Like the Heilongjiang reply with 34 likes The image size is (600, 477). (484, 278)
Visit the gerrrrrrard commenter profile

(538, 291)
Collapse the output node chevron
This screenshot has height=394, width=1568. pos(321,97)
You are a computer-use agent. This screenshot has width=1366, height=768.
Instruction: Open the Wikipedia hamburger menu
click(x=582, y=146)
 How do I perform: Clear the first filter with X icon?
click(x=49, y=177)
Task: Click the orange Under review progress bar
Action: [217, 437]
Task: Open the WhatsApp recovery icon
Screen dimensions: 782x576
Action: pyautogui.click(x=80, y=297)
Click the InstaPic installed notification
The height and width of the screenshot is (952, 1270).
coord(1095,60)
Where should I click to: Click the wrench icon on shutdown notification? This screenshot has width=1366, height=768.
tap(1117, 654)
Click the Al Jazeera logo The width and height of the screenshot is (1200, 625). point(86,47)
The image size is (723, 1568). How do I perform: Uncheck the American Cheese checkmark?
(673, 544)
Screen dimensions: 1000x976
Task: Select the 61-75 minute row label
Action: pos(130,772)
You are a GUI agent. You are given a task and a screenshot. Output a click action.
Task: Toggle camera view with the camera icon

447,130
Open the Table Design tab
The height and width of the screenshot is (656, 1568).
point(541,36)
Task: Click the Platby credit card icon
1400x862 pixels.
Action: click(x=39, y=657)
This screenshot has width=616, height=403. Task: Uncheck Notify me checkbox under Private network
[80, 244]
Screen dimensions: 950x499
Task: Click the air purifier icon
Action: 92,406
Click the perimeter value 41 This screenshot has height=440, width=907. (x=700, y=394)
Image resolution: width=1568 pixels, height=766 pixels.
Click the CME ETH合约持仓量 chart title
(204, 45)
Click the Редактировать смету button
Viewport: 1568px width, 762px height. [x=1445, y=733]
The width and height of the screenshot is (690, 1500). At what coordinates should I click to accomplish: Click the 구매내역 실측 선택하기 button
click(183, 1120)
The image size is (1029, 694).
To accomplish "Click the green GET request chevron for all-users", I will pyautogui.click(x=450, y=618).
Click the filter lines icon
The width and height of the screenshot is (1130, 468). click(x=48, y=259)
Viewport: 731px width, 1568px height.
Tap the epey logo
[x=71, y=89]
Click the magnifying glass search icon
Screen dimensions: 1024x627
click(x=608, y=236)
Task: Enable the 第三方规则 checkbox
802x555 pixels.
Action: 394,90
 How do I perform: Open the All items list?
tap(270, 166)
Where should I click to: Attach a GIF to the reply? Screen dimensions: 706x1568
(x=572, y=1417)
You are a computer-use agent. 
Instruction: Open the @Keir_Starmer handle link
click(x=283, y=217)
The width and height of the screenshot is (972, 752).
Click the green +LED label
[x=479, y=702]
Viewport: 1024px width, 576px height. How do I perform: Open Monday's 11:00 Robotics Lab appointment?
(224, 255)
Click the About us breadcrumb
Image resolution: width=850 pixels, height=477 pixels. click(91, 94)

++++

Pull out every line in the data above that has the word "agent".

• Problem solution
You are a computer-use agent. This screenshot has width=1366, height=768.
You are a GUI agent. You are given a task and a screenshot. Output a click action.
You are a computer-use agent. 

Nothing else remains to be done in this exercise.